■ **YOUR TASK**: Scan the records for "axis". Report each line that includes it.

■ **MATERIAL SHOWN**:
= Beginning of Section =
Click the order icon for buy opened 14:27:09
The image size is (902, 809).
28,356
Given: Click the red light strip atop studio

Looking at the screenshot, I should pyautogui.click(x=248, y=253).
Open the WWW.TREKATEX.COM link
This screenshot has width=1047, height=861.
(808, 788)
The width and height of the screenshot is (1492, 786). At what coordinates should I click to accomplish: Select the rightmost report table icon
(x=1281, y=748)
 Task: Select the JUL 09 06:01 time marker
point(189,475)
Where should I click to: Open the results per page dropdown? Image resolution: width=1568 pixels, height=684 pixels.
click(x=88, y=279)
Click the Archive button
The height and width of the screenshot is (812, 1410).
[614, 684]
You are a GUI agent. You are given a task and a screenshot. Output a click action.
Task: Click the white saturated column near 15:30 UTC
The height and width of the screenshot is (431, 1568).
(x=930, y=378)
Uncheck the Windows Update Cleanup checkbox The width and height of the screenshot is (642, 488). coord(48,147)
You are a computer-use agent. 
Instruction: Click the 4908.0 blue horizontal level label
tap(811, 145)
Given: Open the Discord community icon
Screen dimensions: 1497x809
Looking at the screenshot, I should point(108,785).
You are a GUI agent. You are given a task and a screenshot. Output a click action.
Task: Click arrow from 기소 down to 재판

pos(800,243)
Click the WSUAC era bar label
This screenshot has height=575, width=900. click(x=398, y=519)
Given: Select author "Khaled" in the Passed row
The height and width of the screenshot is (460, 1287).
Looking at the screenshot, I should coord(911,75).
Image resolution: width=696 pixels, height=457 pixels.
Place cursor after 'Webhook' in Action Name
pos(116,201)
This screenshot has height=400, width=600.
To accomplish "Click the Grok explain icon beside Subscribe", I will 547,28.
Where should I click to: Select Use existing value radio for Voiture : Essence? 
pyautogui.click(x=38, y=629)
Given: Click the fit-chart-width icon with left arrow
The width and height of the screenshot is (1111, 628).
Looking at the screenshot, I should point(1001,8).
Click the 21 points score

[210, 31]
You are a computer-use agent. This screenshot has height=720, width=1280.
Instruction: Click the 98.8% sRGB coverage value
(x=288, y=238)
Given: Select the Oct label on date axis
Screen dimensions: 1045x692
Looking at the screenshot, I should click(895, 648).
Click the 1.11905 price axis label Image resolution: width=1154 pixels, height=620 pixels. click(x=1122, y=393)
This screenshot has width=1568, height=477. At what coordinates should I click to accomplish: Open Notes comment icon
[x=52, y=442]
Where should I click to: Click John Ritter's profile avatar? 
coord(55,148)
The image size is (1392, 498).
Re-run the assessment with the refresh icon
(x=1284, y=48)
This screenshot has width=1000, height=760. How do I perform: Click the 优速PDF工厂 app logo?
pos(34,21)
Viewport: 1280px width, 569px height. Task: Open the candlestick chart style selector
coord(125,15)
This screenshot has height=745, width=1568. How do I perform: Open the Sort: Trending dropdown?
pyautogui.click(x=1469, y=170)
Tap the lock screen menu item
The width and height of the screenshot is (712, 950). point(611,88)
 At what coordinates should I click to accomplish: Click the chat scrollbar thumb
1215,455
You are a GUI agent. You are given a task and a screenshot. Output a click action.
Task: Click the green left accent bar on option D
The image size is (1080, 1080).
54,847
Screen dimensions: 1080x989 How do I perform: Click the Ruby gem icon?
= End of Section =
■ **WRITTEN SOLUTION**:
Given: Select the Oct label on date axis
Click the 1.11905 price axis label Image resolution: width=1154 pixels, height=620 pixels. click(x=1122, y=393)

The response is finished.